* **YOUR GOAL**:
Nothing less than an exact copy of all the records is required.

━━━━

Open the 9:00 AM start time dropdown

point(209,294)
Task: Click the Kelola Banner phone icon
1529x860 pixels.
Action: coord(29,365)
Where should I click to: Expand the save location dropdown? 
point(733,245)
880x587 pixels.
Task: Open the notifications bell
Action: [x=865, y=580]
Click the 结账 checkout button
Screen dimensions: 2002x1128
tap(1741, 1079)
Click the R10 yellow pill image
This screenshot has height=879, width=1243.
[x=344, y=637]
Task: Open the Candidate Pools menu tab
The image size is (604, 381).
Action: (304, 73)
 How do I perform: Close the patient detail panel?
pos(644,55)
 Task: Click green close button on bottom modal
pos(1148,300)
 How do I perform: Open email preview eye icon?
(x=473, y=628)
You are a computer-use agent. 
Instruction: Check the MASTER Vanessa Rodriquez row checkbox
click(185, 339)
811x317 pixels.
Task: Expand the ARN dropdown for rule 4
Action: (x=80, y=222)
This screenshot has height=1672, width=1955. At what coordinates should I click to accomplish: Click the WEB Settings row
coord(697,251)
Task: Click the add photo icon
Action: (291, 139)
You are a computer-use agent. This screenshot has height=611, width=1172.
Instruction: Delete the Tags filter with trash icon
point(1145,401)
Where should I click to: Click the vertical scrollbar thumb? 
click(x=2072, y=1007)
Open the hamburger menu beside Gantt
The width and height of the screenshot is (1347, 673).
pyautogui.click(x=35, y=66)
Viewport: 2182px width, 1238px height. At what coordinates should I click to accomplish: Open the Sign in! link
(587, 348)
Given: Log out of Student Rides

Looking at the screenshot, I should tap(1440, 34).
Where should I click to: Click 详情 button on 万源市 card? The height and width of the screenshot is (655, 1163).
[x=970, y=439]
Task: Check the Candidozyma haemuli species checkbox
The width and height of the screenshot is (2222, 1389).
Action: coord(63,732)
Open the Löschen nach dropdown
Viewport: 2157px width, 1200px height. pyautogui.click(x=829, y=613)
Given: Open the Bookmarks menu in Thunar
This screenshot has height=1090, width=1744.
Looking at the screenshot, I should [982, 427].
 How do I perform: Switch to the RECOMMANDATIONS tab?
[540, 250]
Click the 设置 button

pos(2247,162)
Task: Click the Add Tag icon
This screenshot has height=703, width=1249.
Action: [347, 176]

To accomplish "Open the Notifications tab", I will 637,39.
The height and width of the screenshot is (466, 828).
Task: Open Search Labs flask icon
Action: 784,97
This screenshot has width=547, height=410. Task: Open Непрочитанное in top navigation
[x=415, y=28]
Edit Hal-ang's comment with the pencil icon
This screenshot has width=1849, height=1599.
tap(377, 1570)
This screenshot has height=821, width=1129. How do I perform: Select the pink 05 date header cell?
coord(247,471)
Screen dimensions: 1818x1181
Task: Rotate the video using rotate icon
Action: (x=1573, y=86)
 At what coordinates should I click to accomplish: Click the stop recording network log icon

━━━━

* **YOUR RESPONSE**:
Open the 9:00 AM start time dropdown

point(209,294)
Task: Click the Kelola Banner phone icon
1529x860 pixels.
Action: coord(29,365)
Where should I click to: Expand the save location dropdown? 
point(733,245)
880x587 pixels.
Task: Open the notifications bell
Action: [x=865, y=580]
Click the 结账 checkout button
Screen dimensions: 2002x1128
tap(1741, 1079)
Click the R10 yellow pill image
This screenshot has height=879, width=1243.
[x=344, y=637]
Task: Open the Candidate Pools menu tab
The image size is (604, 381).
Action: (304, 73)
 How do I perform: Close the patient detail panel?
pos(644,55)
 Task: Click green close button on bottom modal
pos(1148,300)
 How do I perform: Open email preview eye icon?
(x=473, y=628)
You are a computer-use agent. 
Instruction: Check the MASTER Vanessa Rodriquez row checkbox
click(185, 339)
811x317 pixels.
Task: Expand the ARN dropdown for rule 4
Action: (x=80, y=222)
This screenshot has height=1672, width=1955. At what coordinates should I click to accomplish: Click the WEB Settings row
coord(697,251)
Task: Click the add photo icon
Action: (291, 139)
You are a computer-use agent. This screenshot has height=611, width=1172.
Instruction: Delete the Tags filter with trash icon
point(1145,401)
Where should I click to: Click the vertical scrollbar thumb? 
click(x=2072, y=1007)
Open the hamburger menu beside Gantt
The width and height of the screenshot is (1347, 673).
pyautogui.click(x=35, y=66)
Viewport: 2182px width, 1238px height. At what coordinates should I click to accomplish: Open the Sign in! link
(587, 348)
Given: Log out of Student Rides

Looking at the screenshot, I should tap(1440, 34).
Where should I click to: Click 详情 button on 万源市 card? The height and width of the screenshot is (655, 1163).
[x=970, y=439]
Task: Check the Candidozyma haemuli species checkbox
The width and height of the screenshot is (2222, 1389).
Action: coord(63,732)
Open the Löschen nach dropdown
Viewport: 2157px width, 1200px height. pyautogui.click(x=829, y=613)
Given: Open the Bookmarks menu in Thunar
This screenshot has height=1090, width=1744.
Looking at the screenshot, I should [982, 427].
 How do I perform: Switch to the RECOMMANDATIONS tab?
[540, 250]
Click the 设置 button

pos(2247,162)
Task: Click the Add Tag icon
This screenshot has height=703, width=1249.
Action: [347, 176]

To accomplish "Open the Notifications tab", I will 637,39.
The height and width of the screenshot is (466, 828).
Task: Open Search Labs flask icon
Action: 784,97
This screenshot has width=547, height=410. Task: Open Непрочитанное in top navigation
[x=415, y=28]
Edit Hal-ang's comment with the pencil icon
This screenshot has width=1849, height=1599.
tap(377, 1570)
This screenshot has height=821, width=1129. How do I perform: Select the pink 05 date header cell?
coord(247,471)
Screen dimensions: 1818x1181
Task: Rotate the video using rotate icon
Action: (x=1573, y=86)
 At what coordinates should I click to accomplish: Click the stop recording network log icon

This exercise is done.